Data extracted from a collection
● ● ● ● ●

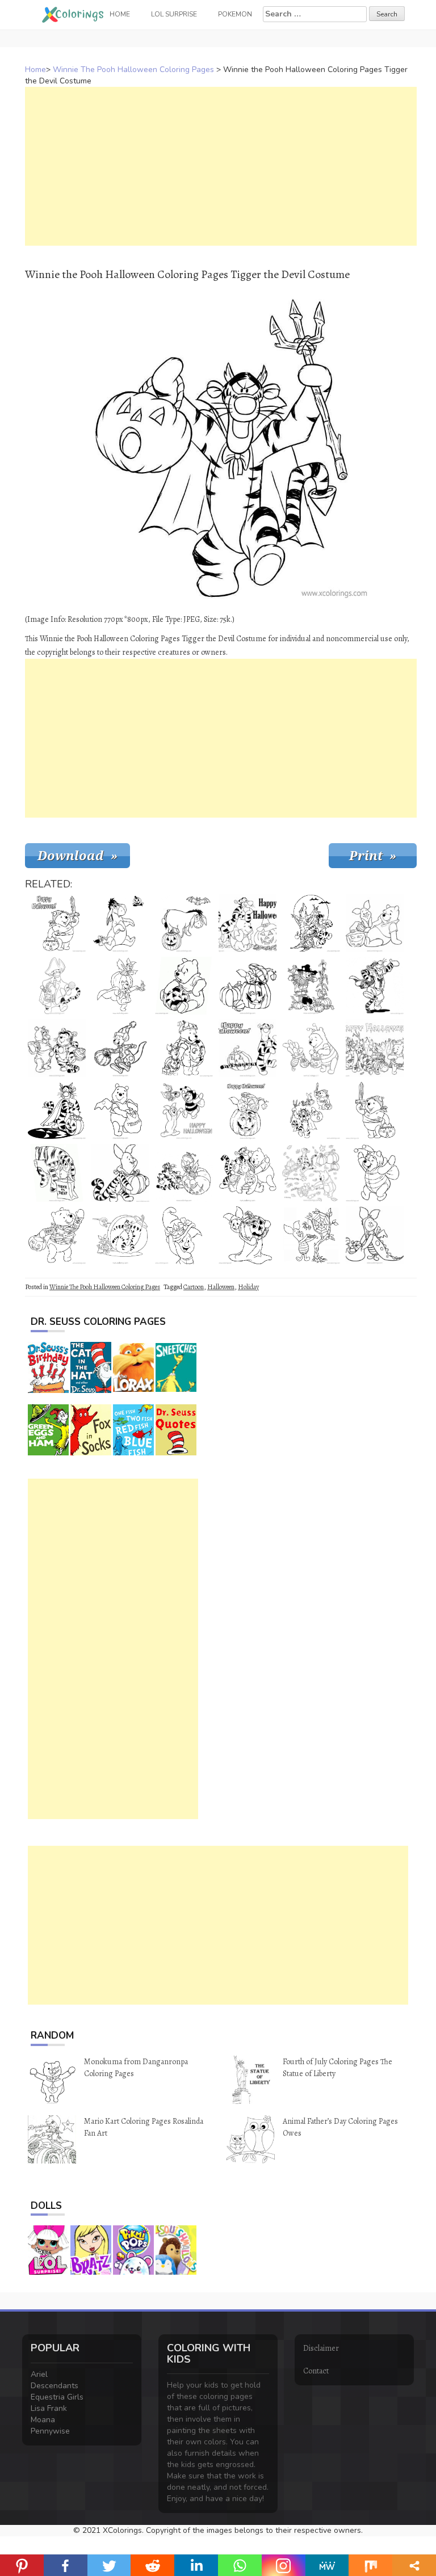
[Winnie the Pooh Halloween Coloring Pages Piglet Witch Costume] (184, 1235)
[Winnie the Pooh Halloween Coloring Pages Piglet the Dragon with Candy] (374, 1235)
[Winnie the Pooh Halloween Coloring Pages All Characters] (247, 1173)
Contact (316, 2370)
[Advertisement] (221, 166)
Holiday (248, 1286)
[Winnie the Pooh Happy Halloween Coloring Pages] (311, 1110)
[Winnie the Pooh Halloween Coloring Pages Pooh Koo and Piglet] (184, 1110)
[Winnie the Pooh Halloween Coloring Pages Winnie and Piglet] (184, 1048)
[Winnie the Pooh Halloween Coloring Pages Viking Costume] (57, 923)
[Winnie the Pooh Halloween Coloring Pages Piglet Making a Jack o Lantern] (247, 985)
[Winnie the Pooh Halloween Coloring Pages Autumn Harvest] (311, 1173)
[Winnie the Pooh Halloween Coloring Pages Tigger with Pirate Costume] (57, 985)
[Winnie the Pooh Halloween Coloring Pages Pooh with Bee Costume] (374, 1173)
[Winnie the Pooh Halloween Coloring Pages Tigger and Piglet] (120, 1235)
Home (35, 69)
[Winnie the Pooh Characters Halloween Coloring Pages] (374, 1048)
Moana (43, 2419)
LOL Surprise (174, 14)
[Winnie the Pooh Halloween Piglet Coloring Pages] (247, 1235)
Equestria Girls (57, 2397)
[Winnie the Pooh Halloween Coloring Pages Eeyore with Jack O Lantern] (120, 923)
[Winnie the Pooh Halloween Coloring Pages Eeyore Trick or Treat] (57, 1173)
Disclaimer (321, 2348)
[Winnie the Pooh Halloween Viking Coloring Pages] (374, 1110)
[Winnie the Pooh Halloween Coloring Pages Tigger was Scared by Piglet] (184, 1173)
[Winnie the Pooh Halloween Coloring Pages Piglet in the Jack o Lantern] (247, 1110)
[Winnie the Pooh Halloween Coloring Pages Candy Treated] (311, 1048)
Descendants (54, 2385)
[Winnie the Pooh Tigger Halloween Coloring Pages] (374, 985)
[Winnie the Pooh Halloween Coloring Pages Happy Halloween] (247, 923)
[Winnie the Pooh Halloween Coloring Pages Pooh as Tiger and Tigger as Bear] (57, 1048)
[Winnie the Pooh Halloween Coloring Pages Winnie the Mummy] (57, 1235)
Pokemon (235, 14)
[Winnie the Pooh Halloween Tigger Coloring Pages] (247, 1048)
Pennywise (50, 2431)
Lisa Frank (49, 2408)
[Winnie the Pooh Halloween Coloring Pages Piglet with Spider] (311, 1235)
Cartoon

● ● ● ● ●

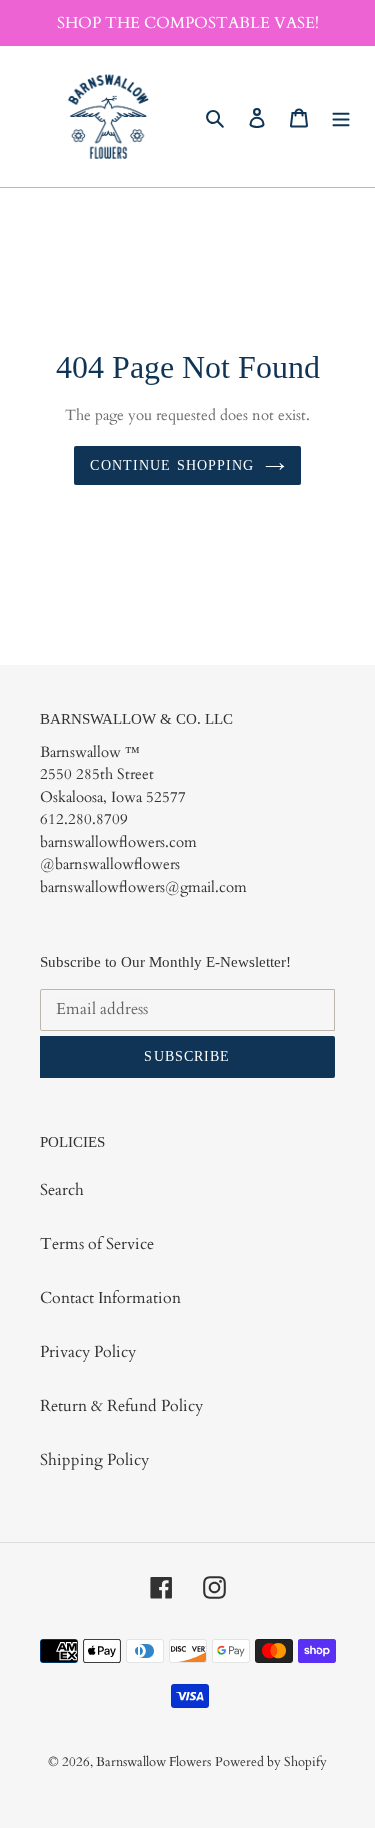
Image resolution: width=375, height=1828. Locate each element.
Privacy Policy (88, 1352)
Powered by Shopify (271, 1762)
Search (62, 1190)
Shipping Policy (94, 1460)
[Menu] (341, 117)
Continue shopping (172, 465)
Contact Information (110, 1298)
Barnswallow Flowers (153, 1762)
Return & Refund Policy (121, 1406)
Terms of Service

● ● ● ● ●

Lines that contain "Jack" should be pulled from the entries above and reported.

[Winnie the Pooh Halloween Coloring Pages Piglet Making a Jack o Lantern] (247, 985)
[Winnie the Pooh Halloween Coloring Pages Eeyore with Jack O Lantern] (120, 923)
[Winnie the Pooh Halloween Coloring Pages Piglet in the Jack o Lantern] (247, 1110)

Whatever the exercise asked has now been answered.